Work instructions:
Express the material below, starting at the beginning and ending at the line containing "[x=75, y=191]", as a two-column CSV with the headers instruction and response, giving each instruction and its answer one row with both in quoted fields and line breaks turned into spaces. Leave the pictures out.

Data for this exercise:
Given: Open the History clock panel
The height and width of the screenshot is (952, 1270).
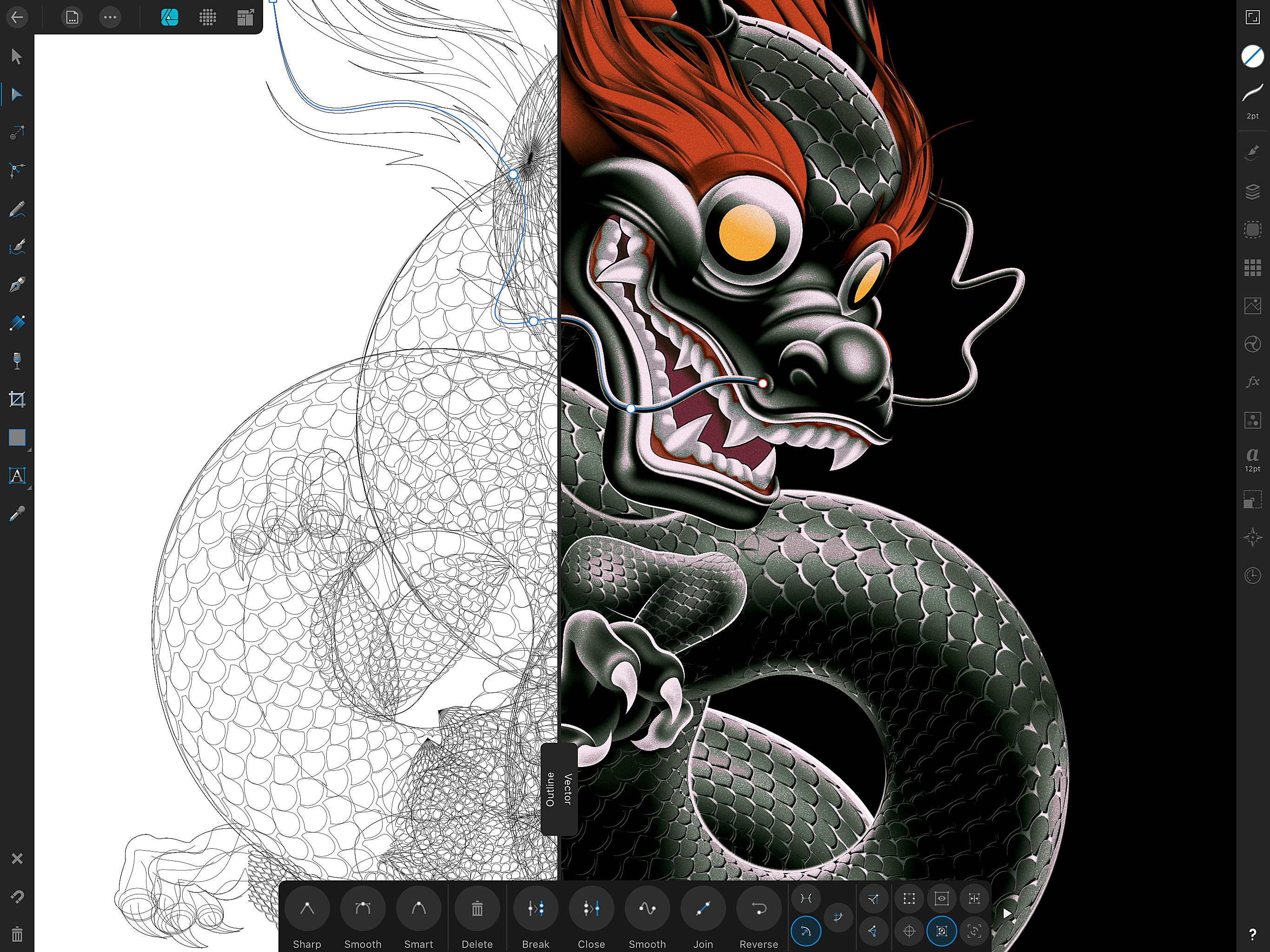Looking at the screenshot, I should click(1252, 575).
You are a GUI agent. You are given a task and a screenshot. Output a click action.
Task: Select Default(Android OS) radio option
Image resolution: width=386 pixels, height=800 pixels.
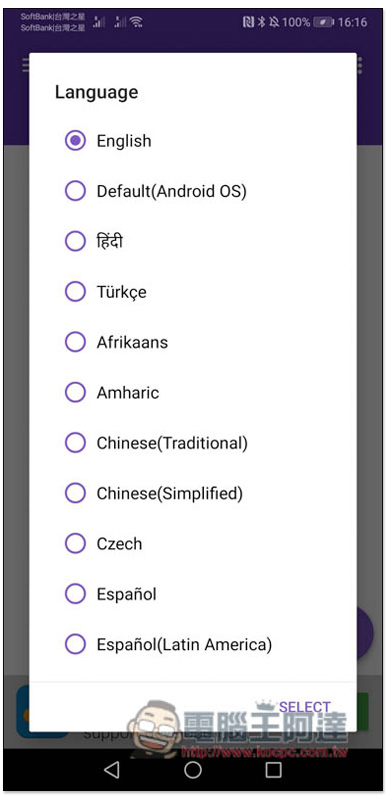[x=75, y=191]
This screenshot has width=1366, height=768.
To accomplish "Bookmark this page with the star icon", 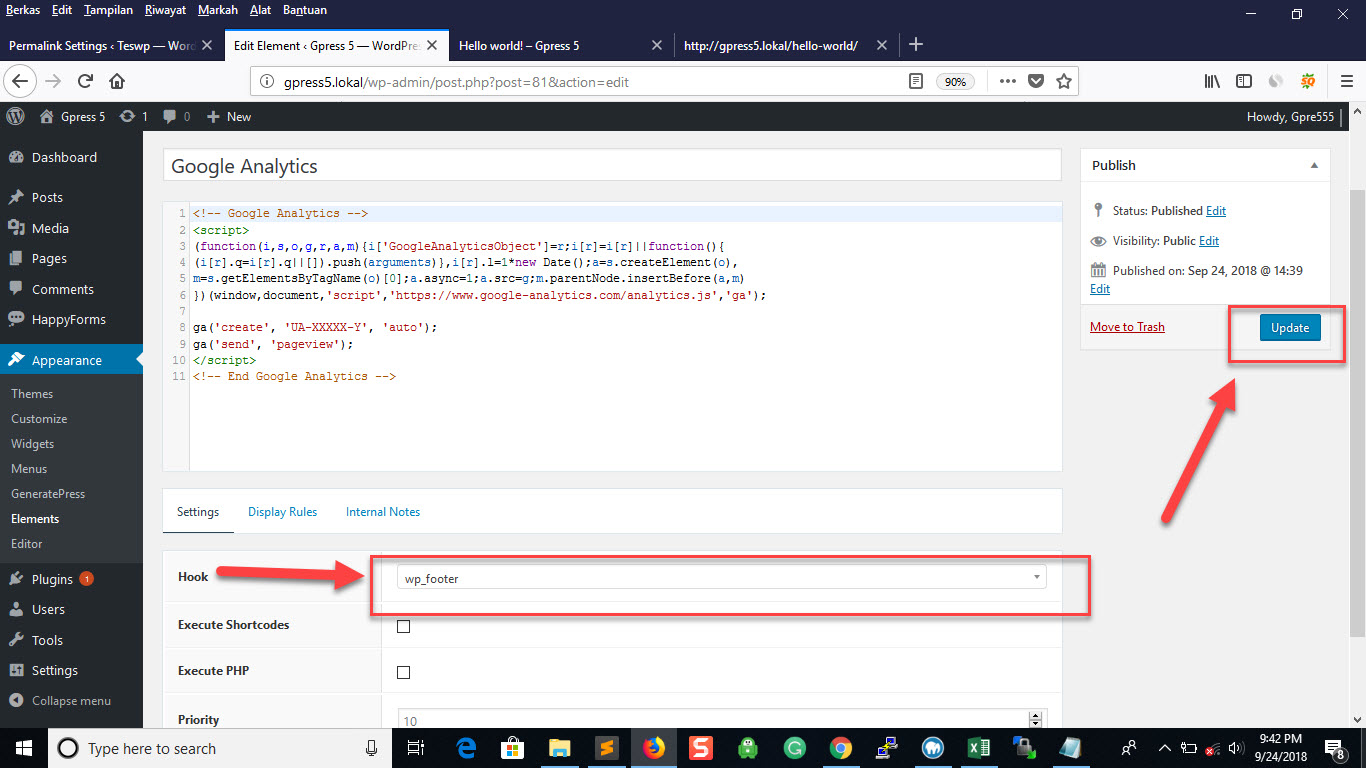I will tap(1064, 81).

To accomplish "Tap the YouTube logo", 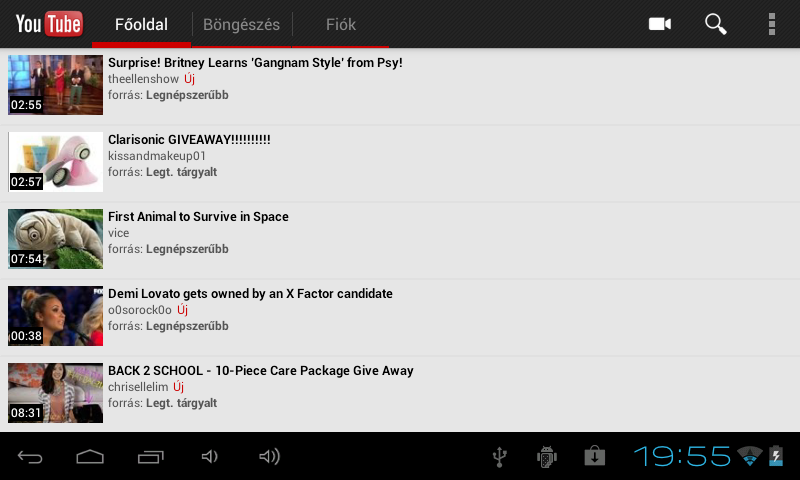I will click(x=49, y=24).
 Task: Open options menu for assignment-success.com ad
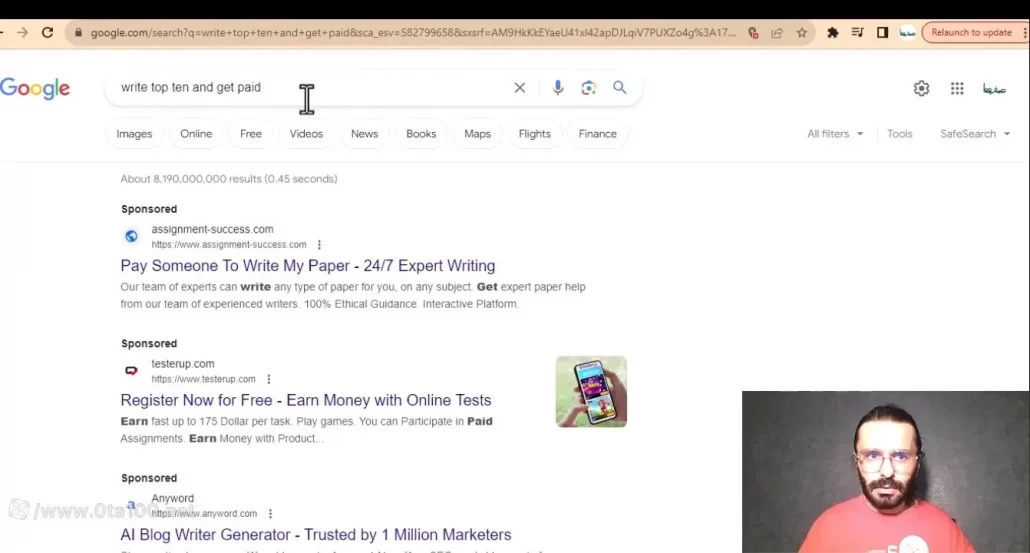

Result of this task:
instruction,response
"Given: Open the History clock panel The height and width of the screenshot is (952, 1270).","Looking at the screenshot, I should click(1252, 575)."
"You are a GUI agent. You are given a task and a screenshot. Output a click action. Task: Select Default(Android OS) radio option Image resolution: width=386 pixels, height=800 pixels.","[x=75, y=191]"